In my eyes, there is no deep difference between these two approaches. One question that can be simulated by MPS also can be done by DMRG. So, In practical computation in 1D systems, I believe DMRG is preferred for its simplicity.
Does mps approach have a typical advantage against DMRG in practical simulation?
 A: Matrix product state (MPS) is a way to write down many-body quantum states. It's a natural representation for infinite 1D states that bipartite entanglement entropy obeys area-law ($S = constant$). This doesn't mean that it can't represent finite systems which are not 1D and $S = F(L)$, where L is some dimension of the system.
Depending on the dimensionality and size of the system an MPS can more or less efficiently approximate the full state. 
It's important to understand that while it may be possible to describe the full many-body state accurately using much less information than the full state has ("much" means exponentially less), it is not obvious that it is possible to do it within an exponentially more efficient algorithm than exact diagonalization.
Density matrix renormalization group (DMRG) is an efficient method to find the optimal MPS representation of the many-body state. For example, it can target ground states of gapped 1D systems accurately. However, that only scratches the surface of its applicability. It's important to state here that DMRG can target general states that can be well approximated by MPS and not just ground states, however, to do that you need to do Shift-Inversion with some iterative $Ax=b$ solver. Recently there has been a lot of research progress along this direction, using DMRG method to target highly-excited (finite-energy-density) states in many-body localization (MBL) systems, and the method is now called DMRG-X (with "X" stands for excited states). It is also important to state that DMRG may not be the most efficient algorithm,  but it is the most common algorithm to optimize MPS.
A: MPS are ansatz wavefunctions that need to be optimized to describe the ground-state of a given Hamiltonian.

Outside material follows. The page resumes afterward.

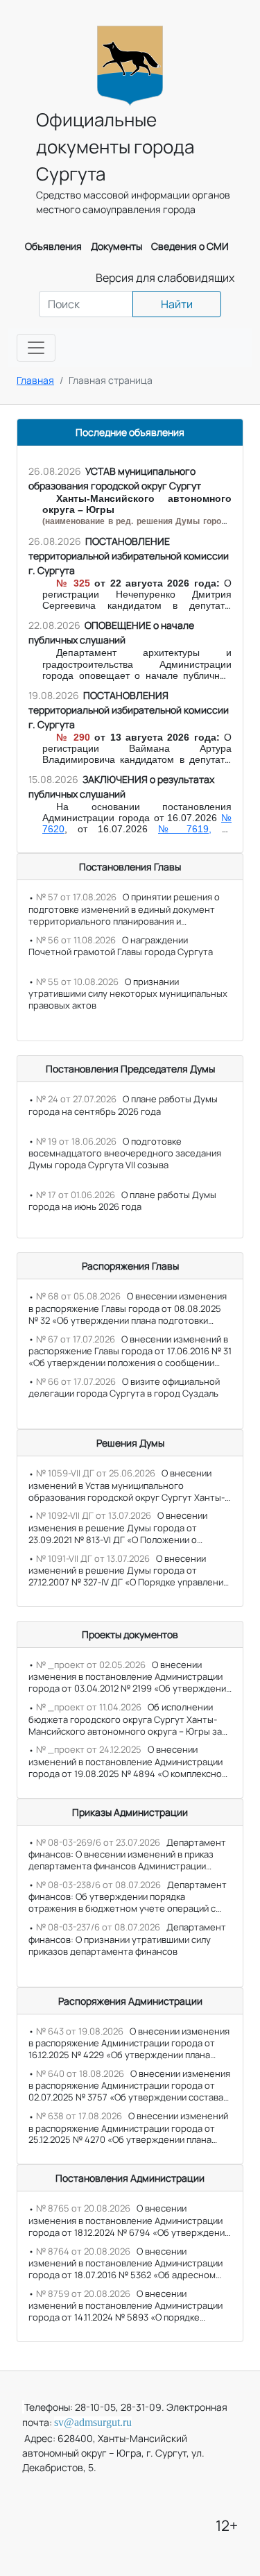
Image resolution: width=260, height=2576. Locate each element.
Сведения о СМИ (190, 246)
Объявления (53, 246)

DMRG is one of the best method we have to optimize the MPS. Therefore you can think of MPS as a framework, and DMRG as an algorithm. Of course, this is not how things where developed historically, but that is the current reinterpretation.
A: I think mps is the inner structure of DMRG. And also mps is the reason why DMRG can succeed for its catching low entanglement of 1D systems. While considering systems in PBC conditon, VMPS can acheive much better results than DMRG. In some way, I think DMRG is nothing more than a special version of VMPS approach. DMRG's theory lies in mps.